Action

Action! Voilà le mot lancé par les cinéastes quand la caméra se met à tourner.

Le mot surgit plus souvent qu’à son tour dans le discours politique et journalistique. Dernière citation en date, celle du premier ministre Trudeau : « Prendre des actions. » On a vu aussi récemment venant d’un autre interlocuteur : « Prendre action. »

Si une action est la manifestation d’une activité, il n’en demeure pas moins que les deux expressions ci-dessus tranchent et s’inspirent de l’anglais. Elles sont d’ailleurs condamnées par l’Office québécois de la langue française.

L’anglicisme s’insinue aussi dans la définition du mot même. Les rédacteurs parlent fréquemment des « actions du gouvernement », alors qu’il serait plus français de discuter des mesures, interventions ou décisions des autorités.

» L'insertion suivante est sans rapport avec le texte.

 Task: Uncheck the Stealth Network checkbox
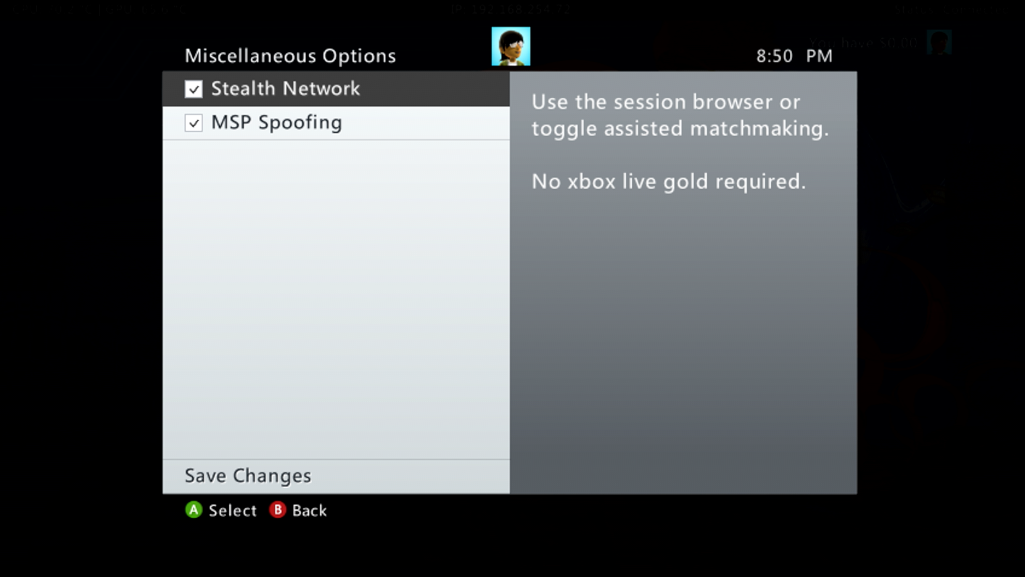tap(193, 89)
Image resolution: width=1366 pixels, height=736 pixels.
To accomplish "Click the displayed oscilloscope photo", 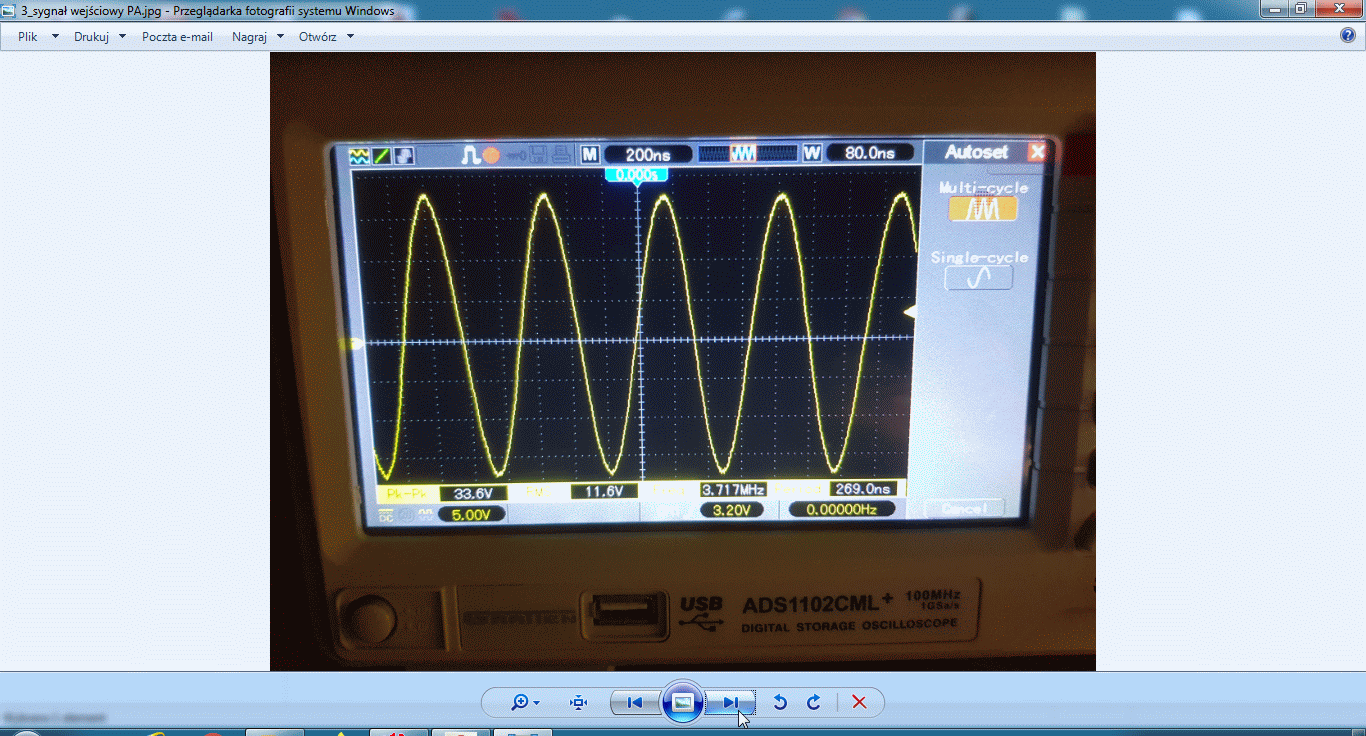I will coord(682,360).
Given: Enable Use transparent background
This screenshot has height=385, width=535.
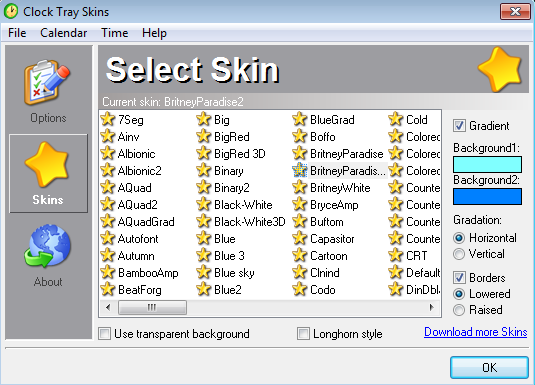Looking at the screenshot, I should (104, 333).
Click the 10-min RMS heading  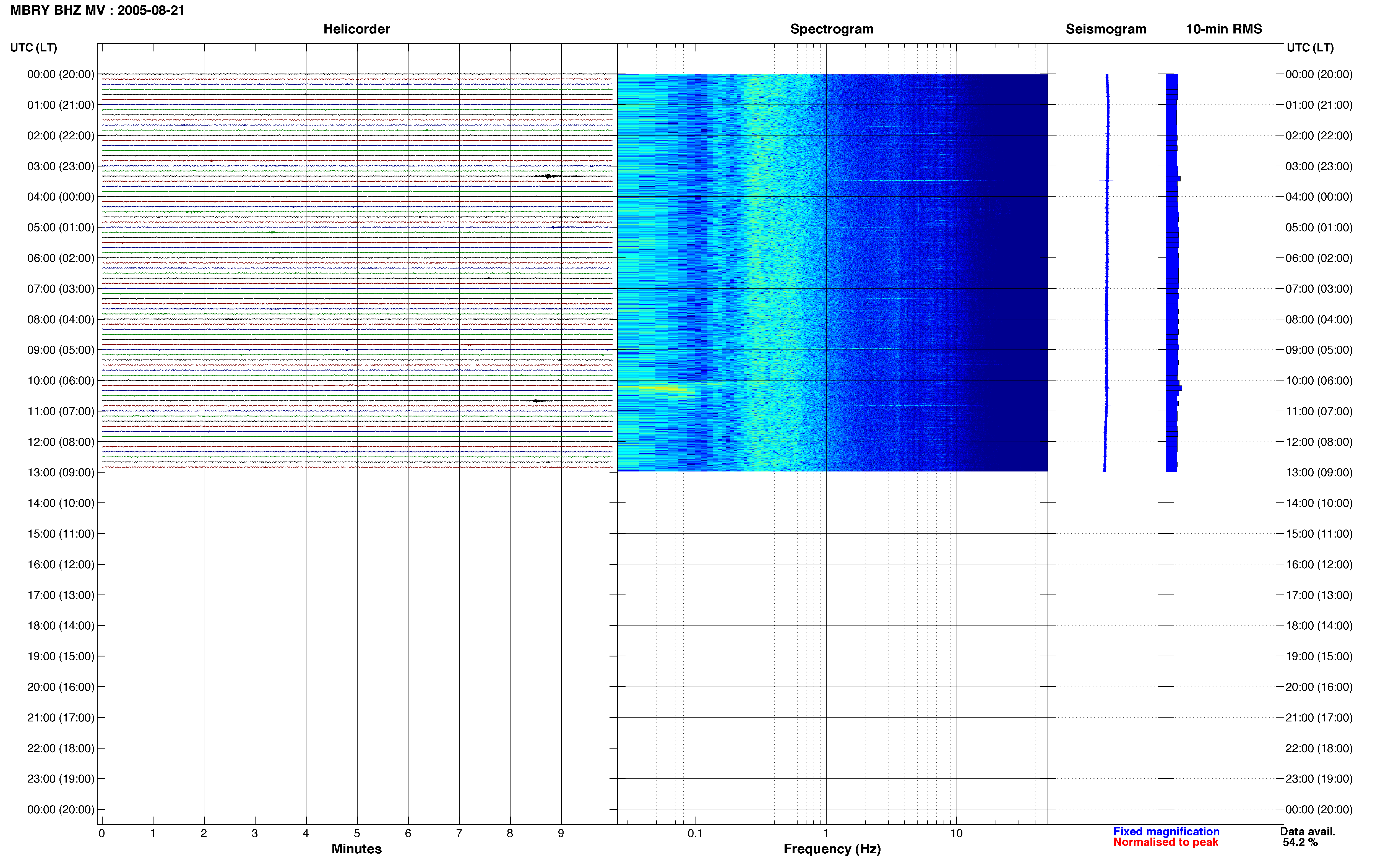point(1224,29)
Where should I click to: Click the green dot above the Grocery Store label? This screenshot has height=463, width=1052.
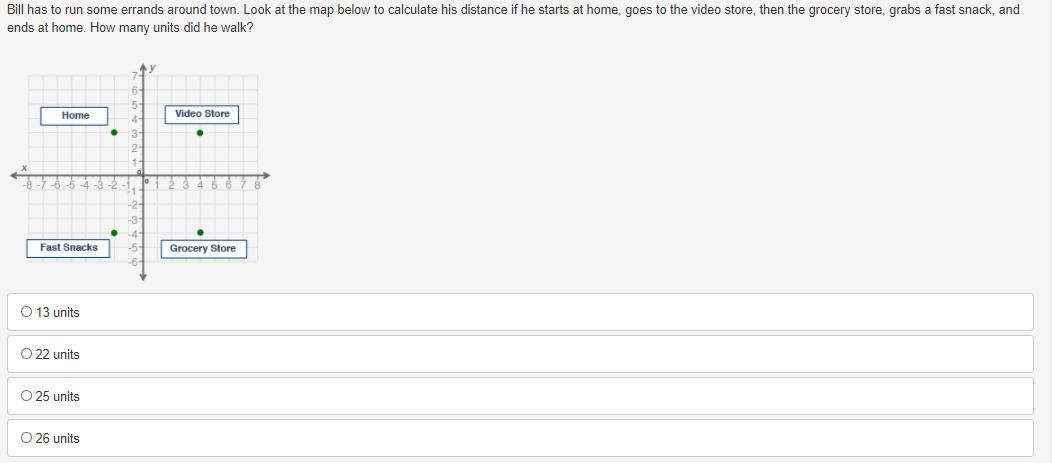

Le gouvernement de la France emploie pourtant l’expression « actions du gouvernement » sur son site Web, ce qui ne manquera pas de donner des munitions aux actionnistes, ceux qui tiennent absolument à parler à l’anglaise. Sur le site, on peut lire ce qui suit :

Vous voulez comprendre les décisions du Gouvernement? Savoir ce qu’elles changent pour vous au quotidien? Vous êtes au bon endroit.

C’est moi qui souligne. On remarquera l’emploi du mot décisions ainsi que la majuscule à Gouvernement. Le site parle des actions du gouvernement au sens large, classées par thématiques, économie et finances, culture, etc.

À proprement parler, on ne peut condamner l’emploi du mot actions, mais le repli vers décisions m’apparait significatif.

Soyons donc prudents avant de qualifier d’actions des mesures courantes, quitte à parler de l’action du gouvernement en général. Quant aux expressions « Prendre action » et « Prendre des actions », laissons-les au premier ministre Trudeau.